The era of downsizing
In 2012, the Clio IV made its debut at the Paris Motor Show. The 2.0-liter F4R is no longer in the game since it can no longer be approved due to the new Euro 6 standards. Renault Sport will therefore draw from the Alliance’s organ bank and choose the four-cylinder Nissan’s 1.6 liter DIG-T turbo.
With 200 horsepower and 240 Nm of torque, thanks in particular to the addition of a variable geometry turbocharger, the Clio IV RS displays interesting performance with a 0 to 100 km / h shot in 6.7 seconds and a top speed of 230 km / h. Also big news at Renault Sport, the arrival of an EDC double-clutch gearbox, but its beginnings were not really convincing with many problems of overheating in the event of intensive use.
In 2015, the inevitable Trophy version arrives, with 18-inch rims, an Akrapovič exhaust, and 220 horsepower under the hood … This will be the starting point for the creation, in 2018, of the limited series RS 18 , a version which will be produced six months, from March to September 2018 and which will therefore be the last Clio flanked by the RS badge. But at the time, we did not know it yet.
Two years later, at the Frankfurt Motor Show, the Mégane also gets a makeover. The RS receives a new 1.8 turbo four cylinder shared with the Alpine A110 and delivering 280 horsepower in “standard” version and 300 horsepower for the Trophy. Engineers added an active front differential with torque vectoring and a rear wheel steer system that can swivel up to 2.7 degrees.
The result is up to Renault Sport with a mess of records.

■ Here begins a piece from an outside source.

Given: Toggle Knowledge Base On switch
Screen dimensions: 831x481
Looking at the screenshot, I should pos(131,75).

In 2019, the tricolor company pushes the cap even further with the Trophy-R which sets a new record at the Nürburgring in the traction category, still in force today, with a time of 7’40 “100.

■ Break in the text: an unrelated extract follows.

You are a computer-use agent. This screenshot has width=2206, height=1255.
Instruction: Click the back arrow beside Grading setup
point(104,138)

Each generation of Clio and Mégane RS has seen a number of special editions. There was in particular the Clio IV RS Gordini, the Mégane II F1 Team R26 or the Mégane III Red Bull RB7 and RB8 Edition, created in tribute to the victories of the Austrian team in Formula 1 in 2012 and in 2013 with Sebastian Vettel. driving. Renault was then an engine manufacturer for the Red Bull team at the time.

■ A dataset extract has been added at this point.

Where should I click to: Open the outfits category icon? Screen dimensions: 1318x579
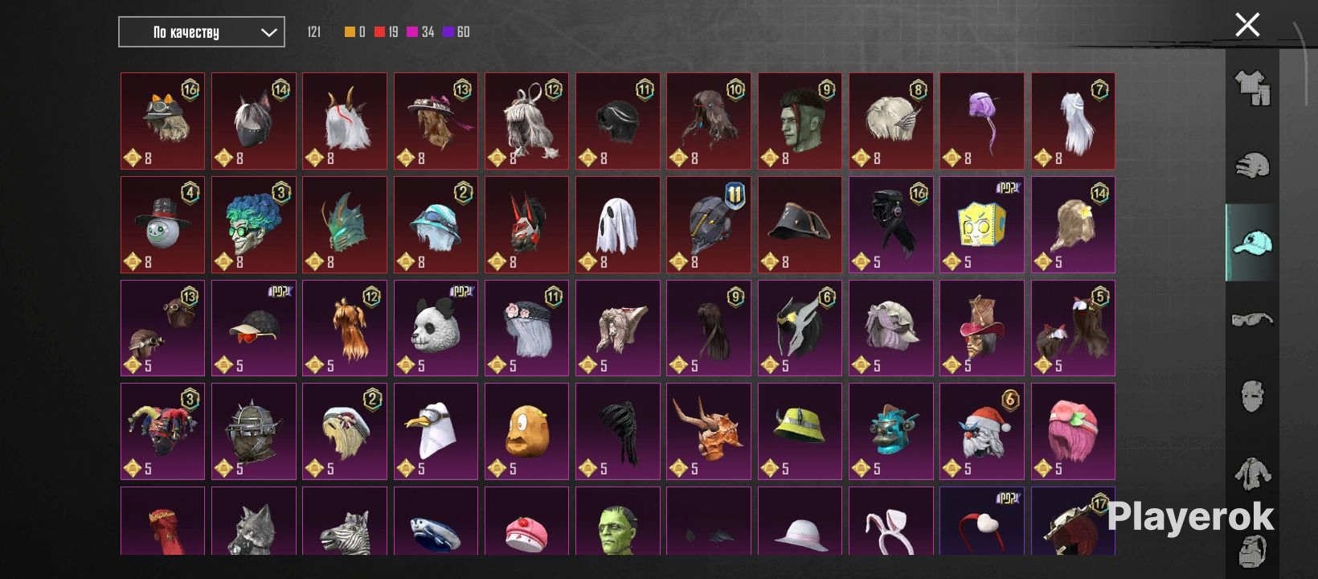1252,88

And the Twingo in all of this?
It is that we would have almost forgotten in all that! The Clio and the Mégane aren’t the only two cars Renault Sport has worked on. In 2007, Renault presented a Twingo II RS, a car very popular at the time for its excellent 1.6 liter naturally aspirated 133 horsepower. The city car could also receive, as an option, the Cup chassis, with specific settings, 17-inch double-spoke rims and reinforcements in the chassis. Like the Clio IV, it also had the right to its Gordini version.
Renault Sport is no longer any more, Alpine thus becoming the sports entity of the Renault Group. It remains to be seen how this will work out. As the future of the Alpine brand is assured with a future electric A110 designed in collaboration with Lotus, an SUV and a city car, it is not certain that we will see Renault a tad sporty anytime soon.